Telehealth raises a number of legal concerns, especially regarding cross-state practice and reimbursement. This module addresses many of the legal and regulatory issues affecting telehealth. This module is not intended to be a comprehensive analysis of the legal issues nor legal advice, but to highlight some of the more prominent legal issues that arise when using telemedicine technologies. For information related to reimbursement, please see the reimbursement module.
An attorney can help to determine whether or not a certain situation violates the law.
View each section of this module by topic, at right »
Licensure authority defines who has the legal responsibility to grant a health professional the permission to practice their profession. Historically, under Article X of the U.S. Constitution, states have the authority to regulate activities that affect the health, safety, and welfare of their citizens including the practice of healing arts within their borders. Laws governing individual health care providers are enacted through state legislative action, with authority to implement the practice acts delegated to the respective state licensing board.
The Health Insurance Portability and Accountability Act (HIPAA) was enacted in 1996 (Pub. L 104-191). Congress sought to streamline electronic health record systems while protecting patients, improving health care efficiency, and reducing fraud and abuse. The HIPAA Administrative Simplification provisions required the Department of Health and Human Services to establish national standards for electronic health care transactions and national identifiers for providers, health plans, and employers.
Medical malpractice is a deviation from the accepted standards of practice in the medical community and causes injury or death to a patient for whom the physician has a duty of care. Medical liability is generally governed by State law. Standards and regulations for medical malpractice vary by State. Medical professionals are required to maintain professional liability insurance to offset the risk and costs of lawsuits based on medical malpractice.
Credentialing is the process used by health care organizations to obtain, verify, assess and validate previous experience and qualifications. Privileging is the process used by organizations, after review of credentials, to grant authorization for a practitioner to provide a specific scope of patient care services.
Although it is not required by federal law, some states require some sort of informed consent from the patient before a provider can use telehealth. This requirement is sometimes required in statute, regulation and/or state Medicaid policies. In telehealth, informed consent is used to explain what telehealth is, and lay out the expected benefits and possible risks associated with it to a patient. It can take the form of a written form which needs to be signed by the patient and/or oral acknowledgement that is noted in the patient’s record.
The Federal Communications Commission (FCC) regulates devices that utilize electromagnetic spectrum, or broadcast devices. They regulate devices as a communications device, not as a medical device. With potential overlapping jurisdictions, the FCC and FDA entered into a Memorandum of Understanding, where they would collaborate with each other within the areas of their respective agencies.
The U.S. Federal Food and Drug Administration (FDA) plays a critical regulatory role in ensuring the safety and effectiveness of telemedicine medical devices and software with the Center for Devices and Radiological Health (CDRH) acting as lead agency. The CDRH is responsible for ensuring the safety and effectiveness of the medical devices used in telemedicine systems. Its principal areas of responsibility are: premarket review, post market surveillance, quality systems, standards, and science relating to telemedicine.
The Federal Trade Commission (FTC) protects consumers from unfair or deceptive acts or practices as well as false or misleading claims. The FTC has taken several actions in recent years that indicates their increased interest in the manner in which telehealth is being regulated at the state level.
Anti-trust laws prohibit anticompetitive behavior and price fixing.
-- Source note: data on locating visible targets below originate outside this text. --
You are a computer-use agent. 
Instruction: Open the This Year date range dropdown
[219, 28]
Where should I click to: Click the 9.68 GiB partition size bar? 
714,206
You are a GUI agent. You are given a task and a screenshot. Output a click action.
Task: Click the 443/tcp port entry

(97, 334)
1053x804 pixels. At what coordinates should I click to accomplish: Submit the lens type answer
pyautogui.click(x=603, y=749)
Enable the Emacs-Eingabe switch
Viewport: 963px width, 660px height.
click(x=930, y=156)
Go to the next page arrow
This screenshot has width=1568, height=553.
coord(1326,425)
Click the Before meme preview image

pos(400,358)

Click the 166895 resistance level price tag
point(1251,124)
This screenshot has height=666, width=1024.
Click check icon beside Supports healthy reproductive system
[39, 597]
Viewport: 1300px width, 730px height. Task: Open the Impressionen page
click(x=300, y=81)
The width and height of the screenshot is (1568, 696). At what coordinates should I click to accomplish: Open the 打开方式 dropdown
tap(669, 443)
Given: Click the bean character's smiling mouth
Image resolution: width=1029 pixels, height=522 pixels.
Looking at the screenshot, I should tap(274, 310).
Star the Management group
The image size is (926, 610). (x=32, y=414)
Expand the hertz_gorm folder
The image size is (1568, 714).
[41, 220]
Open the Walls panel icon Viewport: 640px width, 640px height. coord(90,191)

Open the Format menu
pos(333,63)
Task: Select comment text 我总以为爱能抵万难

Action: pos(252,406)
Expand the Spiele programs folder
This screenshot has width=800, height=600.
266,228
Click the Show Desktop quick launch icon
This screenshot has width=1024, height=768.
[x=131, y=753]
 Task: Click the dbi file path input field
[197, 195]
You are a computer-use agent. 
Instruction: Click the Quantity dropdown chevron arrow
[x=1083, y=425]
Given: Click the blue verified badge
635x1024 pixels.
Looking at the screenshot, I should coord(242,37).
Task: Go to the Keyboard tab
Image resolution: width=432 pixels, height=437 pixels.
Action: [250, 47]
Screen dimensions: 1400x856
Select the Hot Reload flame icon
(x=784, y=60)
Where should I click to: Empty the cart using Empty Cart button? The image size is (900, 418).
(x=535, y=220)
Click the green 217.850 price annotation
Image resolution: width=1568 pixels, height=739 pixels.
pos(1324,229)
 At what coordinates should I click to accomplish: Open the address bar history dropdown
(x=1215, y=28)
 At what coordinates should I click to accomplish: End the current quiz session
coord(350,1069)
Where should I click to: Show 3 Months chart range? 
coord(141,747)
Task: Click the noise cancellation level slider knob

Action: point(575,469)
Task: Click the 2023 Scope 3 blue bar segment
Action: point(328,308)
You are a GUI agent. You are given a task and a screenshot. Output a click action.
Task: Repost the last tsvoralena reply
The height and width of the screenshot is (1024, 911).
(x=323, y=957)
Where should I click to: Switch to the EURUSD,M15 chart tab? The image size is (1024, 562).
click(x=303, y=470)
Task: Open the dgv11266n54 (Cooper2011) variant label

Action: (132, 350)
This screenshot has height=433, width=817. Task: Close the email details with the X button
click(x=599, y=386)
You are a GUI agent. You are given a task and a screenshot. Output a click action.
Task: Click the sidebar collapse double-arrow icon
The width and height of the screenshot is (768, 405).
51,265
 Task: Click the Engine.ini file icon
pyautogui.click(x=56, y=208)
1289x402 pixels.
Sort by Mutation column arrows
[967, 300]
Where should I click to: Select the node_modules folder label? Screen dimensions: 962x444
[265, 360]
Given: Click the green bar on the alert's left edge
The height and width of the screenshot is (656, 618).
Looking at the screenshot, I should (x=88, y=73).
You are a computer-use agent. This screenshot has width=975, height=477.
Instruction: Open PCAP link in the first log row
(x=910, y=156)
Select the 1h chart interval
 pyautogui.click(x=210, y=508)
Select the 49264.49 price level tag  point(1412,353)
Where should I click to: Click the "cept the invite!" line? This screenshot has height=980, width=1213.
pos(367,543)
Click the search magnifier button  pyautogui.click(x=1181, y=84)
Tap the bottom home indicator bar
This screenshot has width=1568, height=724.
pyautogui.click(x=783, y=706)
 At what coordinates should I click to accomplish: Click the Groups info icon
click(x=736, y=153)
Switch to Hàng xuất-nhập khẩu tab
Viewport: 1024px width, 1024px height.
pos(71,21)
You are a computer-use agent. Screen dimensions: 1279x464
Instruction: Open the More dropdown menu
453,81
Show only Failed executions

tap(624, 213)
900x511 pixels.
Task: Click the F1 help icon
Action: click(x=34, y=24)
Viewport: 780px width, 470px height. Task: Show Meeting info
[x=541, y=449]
Antitrust laws seek to promote fair competition on the merits and to protect consumers and businesses from anti-competitive business practices. Antitrust policy in the United States is based on the proposition that competition among companies results in lower prices, better products, and greater consumer choice. These laws seek to promote such competition by preserving the ability of consumers to take their business elsewhere when a particular company does not meet their desires.
An Electronic Health Record (EHR) is an electronic version of a patient’s medical history. The EHR may include demographics, progress notes, medications, vital signs, past medical history, immunizations, laboratory data and radiology reports. The EHR automates access to information and has the potential to streamline the clinician’s workflow. The EHR also has the ability to support other care-related activities directly or indirectly through various interfaces, including evidence-based decision support, quality management and outcomes reporting.
Understanding Anti-Kickback Laws and how they relate to Telehealth
The Federal Anti-Kickback Statute is designed to protect patients and federal health care programs from fraud and abuse by inhibiting the use of money to influence health care decisions. The law plainly states that anyone who knowingly and willfully accepts or offers remuneration of any sort and in any manner intended to influence the referral of Medicare and Medicaid services can be held accountable for a felony.
The Federal Physician Self-Referral Law, commonly known as the Stark Law, prohibits a physician (or an immediate family member of such physician) from referring Medicare patients to entities providing designated health services if that physician, or the physician’s immediate family member, has a financial (ownership, compensation or investment) interest in the entity. A practitioner must follow the Stark regulations if federal healthcare programs reimburse any of the referrals for designated health services.